**WHAT YOU HAVE TO DO**
Which lines below contain the word "computer"? Copy each of them.

**INPUT DATA**
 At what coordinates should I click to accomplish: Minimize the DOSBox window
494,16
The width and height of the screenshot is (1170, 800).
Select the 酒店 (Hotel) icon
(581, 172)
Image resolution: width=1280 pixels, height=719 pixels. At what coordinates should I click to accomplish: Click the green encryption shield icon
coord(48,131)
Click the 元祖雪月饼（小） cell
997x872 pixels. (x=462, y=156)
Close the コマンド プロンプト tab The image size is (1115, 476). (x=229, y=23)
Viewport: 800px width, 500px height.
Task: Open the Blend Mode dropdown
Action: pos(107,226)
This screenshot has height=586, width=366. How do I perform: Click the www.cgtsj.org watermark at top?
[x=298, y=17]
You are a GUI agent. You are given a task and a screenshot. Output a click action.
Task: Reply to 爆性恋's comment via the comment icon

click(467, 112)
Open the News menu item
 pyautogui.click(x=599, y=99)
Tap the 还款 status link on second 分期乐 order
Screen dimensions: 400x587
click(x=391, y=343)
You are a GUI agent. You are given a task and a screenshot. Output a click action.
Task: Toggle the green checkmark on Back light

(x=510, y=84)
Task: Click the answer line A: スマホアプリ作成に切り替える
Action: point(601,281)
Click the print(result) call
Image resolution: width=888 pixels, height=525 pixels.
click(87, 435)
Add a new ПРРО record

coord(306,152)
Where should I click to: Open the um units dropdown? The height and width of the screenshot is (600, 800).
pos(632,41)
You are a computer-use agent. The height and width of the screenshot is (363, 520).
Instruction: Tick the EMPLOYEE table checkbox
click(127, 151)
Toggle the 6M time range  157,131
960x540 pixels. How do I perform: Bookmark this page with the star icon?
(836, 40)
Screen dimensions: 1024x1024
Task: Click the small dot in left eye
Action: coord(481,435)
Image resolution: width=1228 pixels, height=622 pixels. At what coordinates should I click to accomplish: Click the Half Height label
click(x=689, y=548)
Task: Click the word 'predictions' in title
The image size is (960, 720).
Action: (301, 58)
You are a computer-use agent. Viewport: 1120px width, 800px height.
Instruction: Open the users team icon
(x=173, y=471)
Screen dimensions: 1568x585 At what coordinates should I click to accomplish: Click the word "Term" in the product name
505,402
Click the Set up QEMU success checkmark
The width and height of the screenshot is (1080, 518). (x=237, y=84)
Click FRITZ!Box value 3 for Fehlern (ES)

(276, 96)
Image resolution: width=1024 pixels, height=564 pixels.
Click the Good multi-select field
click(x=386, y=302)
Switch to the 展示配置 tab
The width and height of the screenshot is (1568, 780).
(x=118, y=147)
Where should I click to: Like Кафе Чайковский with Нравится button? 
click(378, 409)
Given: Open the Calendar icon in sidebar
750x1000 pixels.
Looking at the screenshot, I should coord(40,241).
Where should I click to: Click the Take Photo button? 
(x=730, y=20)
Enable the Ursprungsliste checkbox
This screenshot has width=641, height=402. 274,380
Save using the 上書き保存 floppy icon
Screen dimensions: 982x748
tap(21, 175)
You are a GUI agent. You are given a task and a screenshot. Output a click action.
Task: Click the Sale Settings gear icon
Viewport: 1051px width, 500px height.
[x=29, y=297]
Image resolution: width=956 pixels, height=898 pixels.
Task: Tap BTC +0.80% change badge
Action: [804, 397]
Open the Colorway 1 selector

**ANSWER**
You are a computer-use agent. The height and width of the screenshot is (363, 520).
You are a computer-use agent. Viewport: 1120px width, 800px height.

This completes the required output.